ここで、昨年(平成28年中)の東京都内の火災概要が、東京消防庁から示されましたので、主な点をお知らせいたします。総火災件数は3,980件で、昭和35年(1960年)以降最少となったとのことです。前年(平成27年)と比較しても453件減少しており、数字的には良い傾向であったといえるでしょう。また、火災全体の約7割が建物火災で2,763件発生し、火災によって亡くなられた方は自損の14人を含め84人でした。一昨年の平成27年に比べて11人の減少となりました。
一方、出火原因につきましては、最も多かったものが「放火」で「放火の疑い」も含め877件の火災が発生しています。前年(平成27年)より150件減少したとのことですが、相変わらず火災原因のトップが「放火」という残念な結果となっています。八王子消防署管内でも143件の火災が発生、1,654平方メートルが焼損し、3人の方が亡くなっています。そして、火災原因の1位は「放火」、次いで「ガステーブル等」、「たばこ」と続いています。
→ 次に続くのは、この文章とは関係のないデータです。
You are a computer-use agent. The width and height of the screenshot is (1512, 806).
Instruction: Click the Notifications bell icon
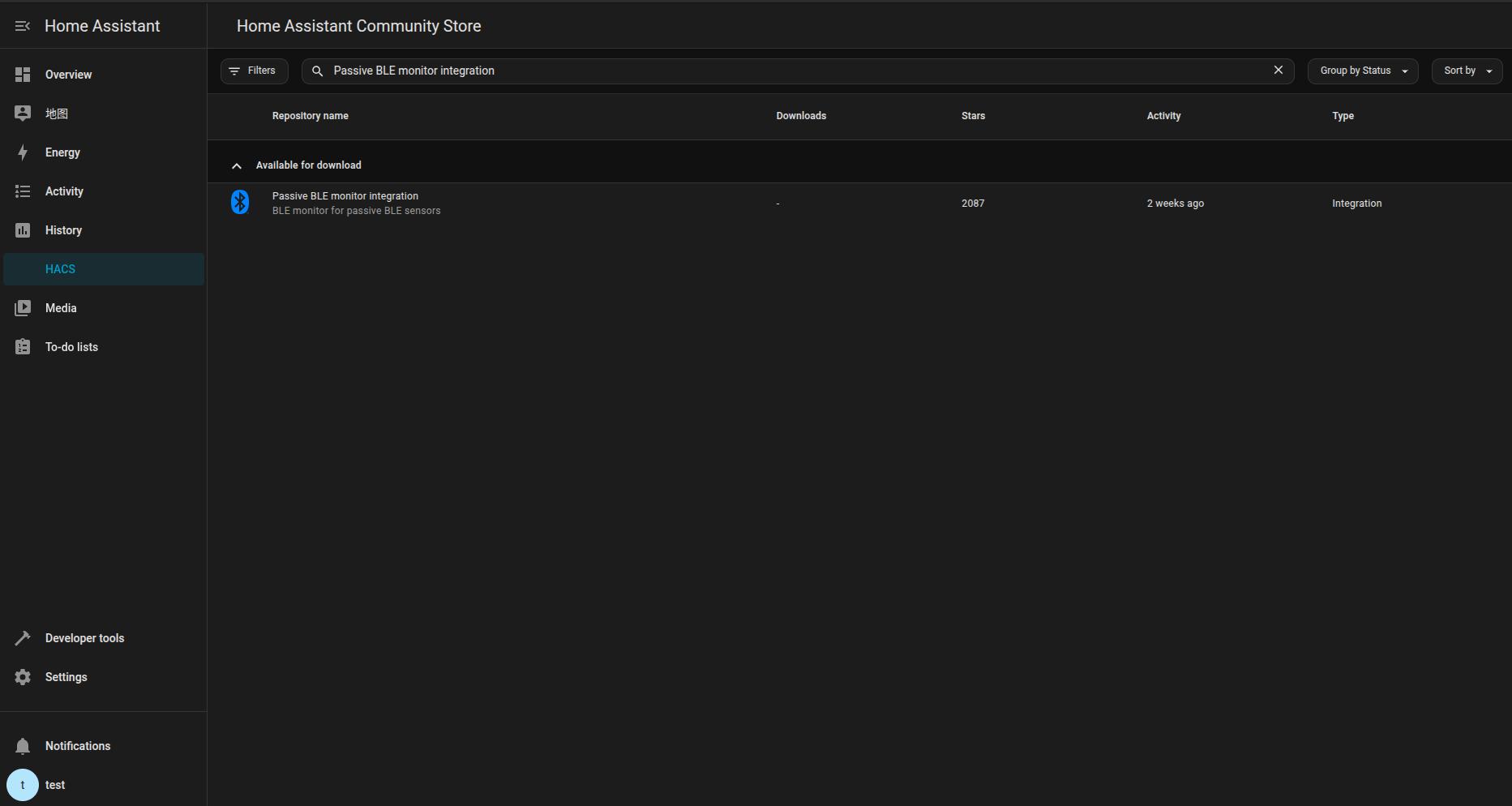click(x=23, y=746)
このように、全国的にもいえることですが、火災原因のトップは「放火」となっています。こうした放火火災を防ぐため、折に触れて「七国四丁目自主防災会」の会員の方々が「巡回パトロール」を実施しているものの、基本的には各ご家庭で放火されない環境づくりをして自衛するしかありません。つまり、ゴミ出しは収集日の朝に出すことをはじめ、車・自転車等の保護カバーを不燃のものとするなど、不用意に可燃物を家の周囲へ放置しないよう、日頃から心配りすることが大切だと思います。
今回の「春の火災予防運動」では、東京消防庁の防火標語として、「火の始末油断しないで 最後まで」が掲げられています。各ご家庭のご家族一人ひとりが日頃より火災予防に心がける、そのような生活習慣を是非育てていってもらいたいものです。